= Ten Nights in a Bar-Room (play) =

Ten Nights in a Bar-Room, sometimes given as Ten Nights in a Barroom, is a temperance play in three acts by William W. Pratt. It was adapted from Timothy Shay Arthur's 1854 novel Ten Nights in a Bar-Room and What I Saw There. It was first performed in 1858 in a touring production by Bidwell and Marston's Company. Newspapers report that the BMC company performed the play at Hampden Hall in Springfield, Massachusetts in July 1858 with Yankee Locke leading the cast as Sample Twichell and Pratt taking on the role of Mr. Romaine. The tour included a stop on Broadway at Purdy's National Theatre; opening there on August 23, 1858 and running for just 7 performances. The cast was led by Yankee Locke as Sample Swichel and Mrs. J. J. Prior as Mrs. Morgan. It played at the National Theatre in Boston after the close of the New York run.

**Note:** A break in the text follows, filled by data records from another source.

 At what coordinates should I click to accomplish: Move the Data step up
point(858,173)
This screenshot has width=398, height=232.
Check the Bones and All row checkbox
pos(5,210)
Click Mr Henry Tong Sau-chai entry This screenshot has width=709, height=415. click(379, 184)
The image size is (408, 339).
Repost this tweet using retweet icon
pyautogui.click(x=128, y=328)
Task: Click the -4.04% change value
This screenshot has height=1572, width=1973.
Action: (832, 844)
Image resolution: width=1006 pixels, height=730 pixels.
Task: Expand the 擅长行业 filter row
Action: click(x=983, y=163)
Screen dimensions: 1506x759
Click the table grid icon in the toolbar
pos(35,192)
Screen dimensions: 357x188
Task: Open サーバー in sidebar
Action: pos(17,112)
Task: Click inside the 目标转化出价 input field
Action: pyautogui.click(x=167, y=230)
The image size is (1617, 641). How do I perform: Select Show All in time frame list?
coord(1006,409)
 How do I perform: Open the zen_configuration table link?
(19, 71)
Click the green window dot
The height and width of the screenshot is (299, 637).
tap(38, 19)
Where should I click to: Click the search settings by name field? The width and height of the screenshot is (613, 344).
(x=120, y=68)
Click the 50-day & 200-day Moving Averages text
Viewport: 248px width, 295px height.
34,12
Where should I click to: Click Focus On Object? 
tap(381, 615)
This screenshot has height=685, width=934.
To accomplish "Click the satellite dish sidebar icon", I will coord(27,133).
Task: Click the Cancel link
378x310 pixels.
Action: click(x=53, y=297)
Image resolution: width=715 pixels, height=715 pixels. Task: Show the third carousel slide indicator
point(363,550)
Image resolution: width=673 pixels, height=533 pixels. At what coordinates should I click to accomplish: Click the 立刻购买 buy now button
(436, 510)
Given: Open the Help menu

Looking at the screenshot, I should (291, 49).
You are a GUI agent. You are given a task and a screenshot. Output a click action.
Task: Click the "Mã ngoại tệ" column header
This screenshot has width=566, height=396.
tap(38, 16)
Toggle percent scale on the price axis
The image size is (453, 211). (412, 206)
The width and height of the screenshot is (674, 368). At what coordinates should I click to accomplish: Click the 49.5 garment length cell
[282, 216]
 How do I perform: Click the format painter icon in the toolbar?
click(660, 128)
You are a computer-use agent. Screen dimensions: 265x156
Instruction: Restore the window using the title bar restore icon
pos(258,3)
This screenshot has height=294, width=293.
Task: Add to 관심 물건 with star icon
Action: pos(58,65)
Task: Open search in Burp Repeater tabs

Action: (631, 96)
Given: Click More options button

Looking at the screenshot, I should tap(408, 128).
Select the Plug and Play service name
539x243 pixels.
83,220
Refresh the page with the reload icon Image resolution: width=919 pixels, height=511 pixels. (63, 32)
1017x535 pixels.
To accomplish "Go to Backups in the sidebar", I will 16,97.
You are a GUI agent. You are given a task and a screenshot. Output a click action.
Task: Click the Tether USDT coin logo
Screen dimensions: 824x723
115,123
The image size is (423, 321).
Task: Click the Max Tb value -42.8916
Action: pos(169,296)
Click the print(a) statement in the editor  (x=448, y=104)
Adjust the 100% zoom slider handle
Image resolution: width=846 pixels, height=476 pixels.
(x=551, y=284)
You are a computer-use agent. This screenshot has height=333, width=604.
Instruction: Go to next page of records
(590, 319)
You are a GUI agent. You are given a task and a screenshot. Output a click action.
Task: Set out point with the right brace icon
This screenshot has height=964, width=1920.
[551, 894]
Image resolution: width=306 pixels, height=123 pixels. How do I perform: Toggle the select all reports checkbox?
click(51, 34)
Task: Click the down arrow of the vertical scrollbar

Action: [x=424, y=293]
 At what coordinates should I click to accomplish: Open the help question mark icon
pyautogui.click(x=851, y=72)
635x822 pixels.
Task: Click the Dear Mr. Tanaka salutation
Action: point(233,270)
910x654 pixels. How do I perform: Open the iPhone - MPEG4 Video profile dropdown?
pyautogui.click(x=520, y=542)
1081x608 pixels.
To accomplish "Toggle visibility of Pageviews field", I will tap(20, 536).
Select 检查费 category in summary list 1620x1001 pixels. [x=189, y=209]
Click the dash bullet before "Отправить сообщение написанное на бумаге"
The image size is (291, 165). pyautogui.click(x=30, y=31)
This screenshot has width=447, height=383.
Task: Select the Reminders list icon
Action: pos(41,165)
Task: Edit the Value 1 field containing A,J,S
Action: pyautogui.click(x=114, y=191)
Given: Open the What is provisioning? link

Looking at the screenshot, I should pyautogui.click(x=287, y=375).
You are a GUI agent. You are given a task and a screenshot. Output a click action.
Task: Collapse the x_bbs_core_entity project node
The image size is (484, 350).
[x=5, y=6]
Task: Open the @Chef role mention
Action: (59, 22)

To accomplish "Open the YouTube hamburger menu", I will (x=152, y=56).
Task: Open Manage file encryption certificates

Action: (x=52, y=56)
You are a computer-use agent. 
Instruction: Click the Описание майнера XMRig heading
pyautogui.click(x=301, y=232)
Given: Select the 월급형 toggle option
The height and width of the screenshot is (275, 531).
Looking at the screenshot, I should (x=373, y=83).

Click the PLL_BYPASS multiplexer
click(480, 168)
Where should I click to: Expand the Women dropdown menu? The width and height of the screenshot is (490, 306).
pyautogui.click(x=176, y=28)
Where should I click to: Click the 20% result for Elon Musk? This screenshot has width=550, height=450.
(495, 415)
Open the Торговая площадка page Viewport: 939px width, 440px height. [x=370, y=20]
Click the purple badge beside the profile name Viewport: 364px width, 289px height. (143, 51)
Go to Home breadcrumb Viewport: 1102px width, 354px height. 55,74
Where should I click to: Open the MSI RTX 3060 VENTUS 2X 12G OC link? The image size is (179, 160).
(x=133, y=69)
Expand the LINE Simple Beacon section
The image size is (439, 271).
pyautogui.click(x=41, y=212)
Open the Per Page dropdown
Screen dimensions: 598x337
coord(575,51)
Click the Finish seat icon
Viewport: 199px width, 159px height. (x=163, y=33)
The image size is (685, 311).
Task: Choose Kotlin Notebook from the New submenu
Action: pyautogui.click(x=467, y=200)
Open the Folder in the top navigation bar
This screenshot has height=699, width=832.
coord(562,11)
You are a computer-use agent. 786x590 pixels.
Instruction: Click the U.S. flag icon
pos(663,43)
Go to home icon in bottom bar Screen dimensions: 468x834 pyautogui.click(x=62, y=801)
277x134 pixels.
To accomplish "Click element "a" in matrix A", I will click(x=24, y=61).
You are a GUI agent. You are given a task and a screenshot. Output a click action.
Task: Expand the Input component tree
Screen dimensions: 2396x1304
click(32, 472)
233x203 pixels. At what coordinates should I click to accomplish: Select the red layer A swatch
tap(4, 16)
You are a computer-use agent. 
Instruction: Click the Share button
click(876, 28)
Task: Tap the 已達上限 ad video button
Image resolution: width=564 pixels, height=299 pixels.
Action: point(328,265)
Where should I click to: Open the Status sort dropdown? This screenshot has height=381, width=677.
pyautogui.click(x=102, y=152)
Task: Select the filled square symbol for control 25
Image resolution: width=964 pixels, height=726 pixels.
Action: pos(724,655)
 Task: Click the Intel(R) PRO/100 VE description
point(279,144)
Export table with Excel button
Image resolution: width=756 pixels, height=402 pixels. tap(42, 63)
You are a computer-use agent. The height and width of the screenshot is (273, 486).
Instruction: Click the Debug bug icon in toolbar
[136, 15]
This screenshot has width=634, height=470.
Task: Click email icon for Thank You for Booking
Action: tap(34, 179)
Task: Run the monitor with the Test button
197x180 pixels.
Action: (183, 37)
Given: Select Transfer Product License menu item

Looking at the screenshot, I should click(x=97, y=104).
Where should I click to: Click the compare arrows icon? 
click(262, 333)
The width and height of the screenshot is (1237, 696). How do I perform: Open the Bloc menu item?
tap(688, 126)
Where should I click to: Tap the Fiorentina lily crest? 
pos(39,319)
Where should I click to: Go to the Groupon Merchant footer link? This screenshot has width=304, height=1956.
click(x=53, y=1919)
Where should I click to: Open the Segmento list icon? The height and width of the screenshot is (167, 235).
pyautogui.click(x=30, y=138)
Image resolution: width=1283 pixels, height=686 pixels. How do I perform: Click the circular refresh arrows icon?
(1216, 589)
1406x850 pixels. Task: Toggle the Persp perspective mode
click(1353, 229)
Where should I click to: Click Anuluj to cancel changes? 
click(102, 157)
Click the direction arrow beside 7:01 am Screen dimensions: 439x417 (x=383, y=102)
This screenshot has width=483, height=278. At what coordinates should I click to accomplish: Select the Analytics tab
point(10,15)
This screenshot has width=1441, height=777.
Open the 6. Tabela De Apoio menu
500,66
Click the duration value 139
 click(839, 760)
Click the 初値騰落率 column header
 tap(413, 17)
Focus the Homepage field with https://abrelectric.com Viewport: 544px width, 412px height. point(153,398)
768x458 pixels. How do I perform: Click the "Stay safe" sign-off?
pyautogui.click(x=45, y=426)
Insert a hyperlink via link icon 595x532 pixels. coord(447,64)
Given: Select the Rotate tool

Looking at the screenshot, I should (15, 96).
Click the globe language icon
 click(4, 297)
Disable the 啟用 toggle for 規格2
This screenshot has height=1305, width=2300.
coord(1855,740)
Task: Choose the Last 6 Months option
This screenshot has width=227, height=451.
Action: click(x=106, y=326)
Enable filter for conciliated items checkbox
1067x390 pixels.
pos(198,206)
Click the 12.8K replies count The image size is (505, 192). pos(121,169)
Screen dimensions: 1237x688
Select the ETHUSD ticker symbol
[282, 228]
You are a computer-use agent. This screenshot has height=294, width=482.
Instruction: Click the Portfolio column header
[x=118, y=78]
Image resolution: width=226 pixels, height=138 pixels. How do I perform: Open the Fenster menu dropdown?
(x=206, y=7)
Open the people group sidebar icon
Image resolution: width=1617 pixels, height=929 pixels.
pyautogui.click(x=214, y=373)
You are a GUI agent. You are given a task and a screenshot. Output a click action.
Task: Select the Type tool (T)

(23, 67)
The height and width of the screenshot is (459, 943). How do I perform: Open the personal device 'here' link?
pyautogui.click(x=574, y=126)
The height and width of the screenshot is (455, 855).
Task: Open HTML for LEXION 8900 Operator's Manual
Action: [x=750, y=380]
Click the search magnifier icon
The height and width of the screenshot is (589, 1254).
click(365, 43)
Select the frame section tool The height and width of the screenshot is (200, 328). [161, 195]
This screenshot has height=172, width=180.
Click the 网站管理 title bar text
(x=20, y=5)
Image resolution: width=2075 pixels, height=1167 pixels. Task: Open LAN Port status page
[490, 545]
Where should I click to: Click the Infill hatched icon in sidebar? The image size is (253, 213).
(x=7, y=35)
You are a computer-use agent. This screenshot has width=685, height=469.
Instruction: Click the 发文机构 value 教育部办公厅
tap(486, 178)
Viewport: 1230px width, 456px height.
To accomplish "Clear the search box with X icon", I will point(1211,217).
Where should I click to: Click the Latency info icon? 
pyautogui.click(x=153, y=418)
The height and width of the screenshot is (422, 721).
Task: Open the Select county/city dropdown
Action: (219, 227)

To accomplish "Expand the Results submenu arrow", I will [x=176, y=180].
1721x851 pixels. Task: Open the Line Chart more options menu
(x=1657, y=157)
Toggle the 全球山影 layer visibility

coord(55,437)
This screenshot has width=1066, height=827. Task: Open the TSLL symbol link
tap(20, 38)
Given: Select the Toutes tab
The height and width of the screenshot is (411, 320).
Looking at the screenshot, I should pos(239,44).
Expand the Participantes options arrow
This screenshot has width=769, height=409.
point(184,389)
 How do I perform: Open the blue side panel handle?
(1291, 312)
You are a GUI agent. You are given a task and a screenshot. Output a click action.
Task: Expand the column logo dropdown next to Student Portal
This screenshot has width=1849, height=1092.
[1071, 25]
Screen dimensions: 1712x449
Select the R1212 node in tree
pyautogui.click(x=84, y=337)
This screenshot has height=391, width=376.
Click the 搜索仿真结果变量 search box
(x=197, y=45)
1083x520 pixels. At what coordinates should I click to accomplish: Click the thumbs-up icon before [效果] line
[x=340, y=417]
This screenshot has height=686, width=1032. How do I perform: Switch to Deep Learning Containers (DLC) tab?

While the play only lasted a week in New York, it had a tremendously successful life as a road show with multiple different companies touring in the play simultaneously for decades. The play had a significant impact in engendering support for the temperance movement in America and was credited with inspiring the creation and passage of temperance laws in multiple states in the United States. The play was revived on Broadway in 1932. The play has been adapted into multiple films; including at least five different short films made between 1897 and 1911. Multiple feature length films have also been made.